Kobaran api dilaporkan sudah berada sangat dekat dengan bangunan masjid. Jarak api dengan dinding masjid bahkan disebut hanya sekitar satu jengkal.
Kondisi tersebut membuat Tim Operasi Aman Nusa II Polres Kubu Raya bersama Badan Nasional Penanggulangan Bencana (BNPB) bergerak cepat melakukan pemadaman sejak Jumat (28/8/2026).
Kapolres Kubu Raya AKBP Rensa S. Aktadivia turut turun langsung memimpin upaya penyelamatan masjid dari ancaman api.
Petugas mengarahkan selang pemadam ke titik-titik api yang berada paling dekat dengan bangunan. Penyemprotan dilakukan secara intensif untuk menghentikan perambatan api yang dipicu kondisi lahan kering serta hembusan angin.
Kapolres Kubu Raya mengatakan keselamatan warga dan perlindungan fasilitas umum menjadi prioritas dalam penanganan karhutla tersebut.
“Kami tidak ingin api sampai menjalar ke Masjid Baiturrahman. Masjid ini merupakan tempat ibadah warga dan harus kami selamatkan,” kata Rensa, Sabtu (29/8/2026).

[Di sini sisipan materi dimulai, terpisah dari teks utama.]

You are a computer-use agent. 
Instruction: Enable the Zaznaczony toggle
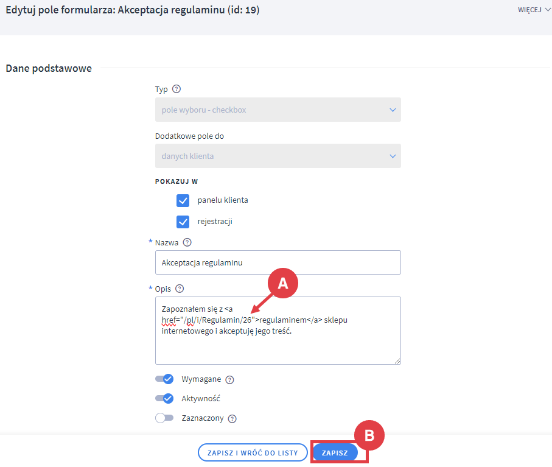click(164, 418)
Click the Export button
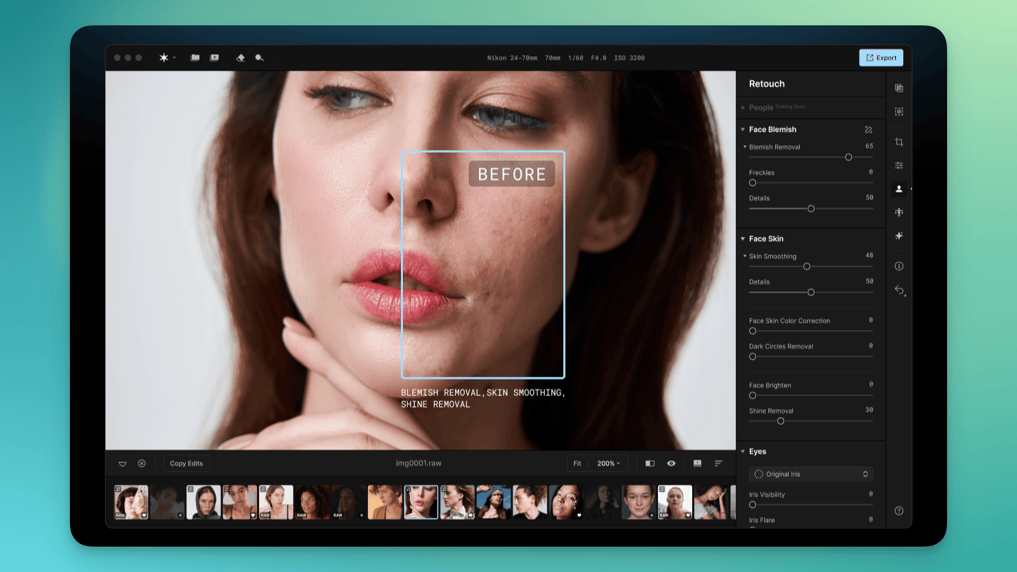This screenshot has width=1017, height=572. pos(881,58)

Selain melakukan pemadaman, personel gabungan juga melakukan penyekatan di sekitar area terbakar. Langkah tersebut dilakukan untuk mencegah api kembali merambat ke arah masjid maupun permukiman warga.
Petugas kemudian melakukan pendinginan secara menyeluruh di lokasi. Pendinginan diperlukan untuk memastikan bara api yang masih tersimpan di dalam tanah atau material kering tidak kembali memicu kebakaran.

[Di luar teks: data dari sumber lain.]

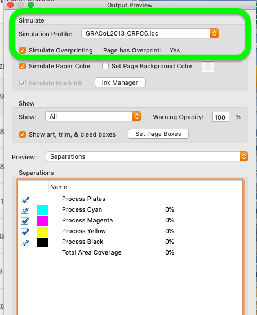
Task: Click the page background color swatch
Action: (208, 66)
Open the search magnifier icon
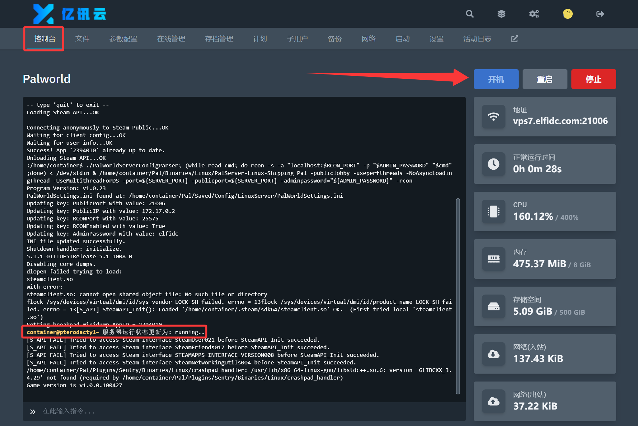This screenshot has width=638, height=426. coord(470,14)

“Kami tidak hanya memadamkan titik api, tetapi juga melakukan pendinginan secara total untuk memastikan tidak ada bara yang masih tersimpan di dalam tanah atau material kering,” ujarnya.
Warga Sempat Cemas
Ketua RT 10/RW 05 Dusun Tanjung Puri, Haidir Ali, mengaku sempat khawatir ketika melihat kobaran api semakin mendekati Masjid Baiturrahman.
Menurut Haidir, kondisi semakin mengkhawatirkan karena angin bertiup cukup kencang. Warga takut api bergerak cepat menuju bangunan masjid dan permukiman di sekitarnya.

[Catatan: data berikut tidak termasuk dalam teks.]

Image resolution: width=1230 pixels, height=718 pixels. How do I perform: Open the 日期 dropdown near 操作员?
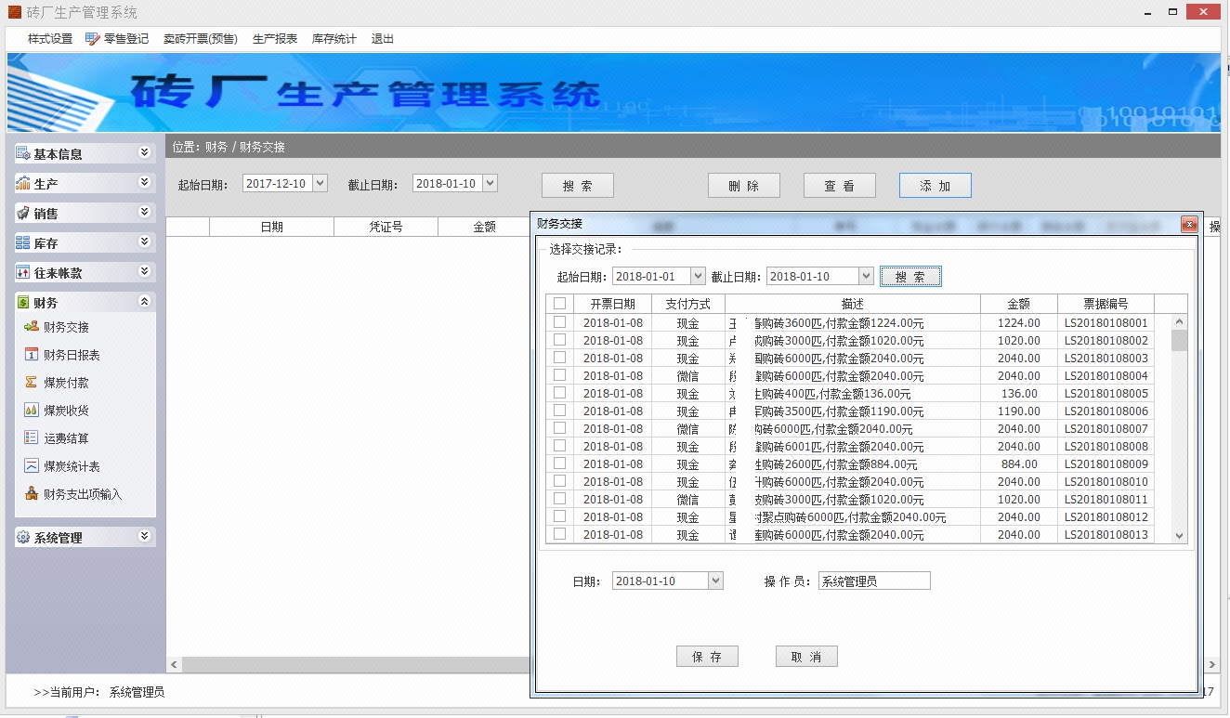[x=714, y=580]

“Kami mengucapkan terima kasih kepada Kapolres Kubu Raya dan seluruh personel yang sudah membantu menyelamatkan Masjid Baiturrahman. Api tadi sudah sangat dekat dengan dinding masjid, tinggal sejengkal,” kata Haidir.
Beruntung, petugas gabungan bergerak cepat melakukan pemadaman dan penyekatan. Api akhirnya berhasil dikendalikan sebelum menjalar dan membakar bangunan masjid.
Meski kobaran api telah berhasil dipadamkan, personel Operasi Aman Nusa II masih melakukan pendinginan di lokasi. Upaya tersebut dilakukan sebagai langkah antisipasi agar titik api tidak kembali muncul akibat bara yang masih tersisa di dalam lahan.
Penyebab Kebakaran Diselidiki
Di tengah penanganan karhutla, Polres Kubu Raya melalui Satuan Tugas Penegakan Hukum (Satgas Gakkum) juga akan melakukan penyelidikan terhadap penyebab kebakaran.
Penyelidikan dilakukan untuk mengetahui sumber api sekaligus memastikan faktor yang memicu kebakaran, apakah disebabkan kondisi alam, kelalaian, atau terdapat unsur kesengajaan.
Kapolres Kubu Raya mengimbau masyarakat untuk segera melaporkan apabila kembali menemukan titik api maupun kepulan asap di sekitar wilayah mereka.
Masyarakat dapat menyampaikan laporan melalui layanan Call Center 110 yang tersedia selama 24 jam.
“Kami mengimbau masyarakat apabila melihat api kembali muncul, segera laporkan kepada kami melalui Call Center 110. Layanan ini siap menerima laporan masyarakat selama 24 jam. Semakin cepat informasi diterima, semakin cepat pula personel kami bergerak,” ujar Rensa.
Penanganan cepat tersebut menjadi upaya penting untuk mencegah karhutla meluas dan mengancam fasilitas umum maupun permukiman warga, khususnya di tengah kondisi lahan yang kering dan cuaca yang mendukung penyebaran api.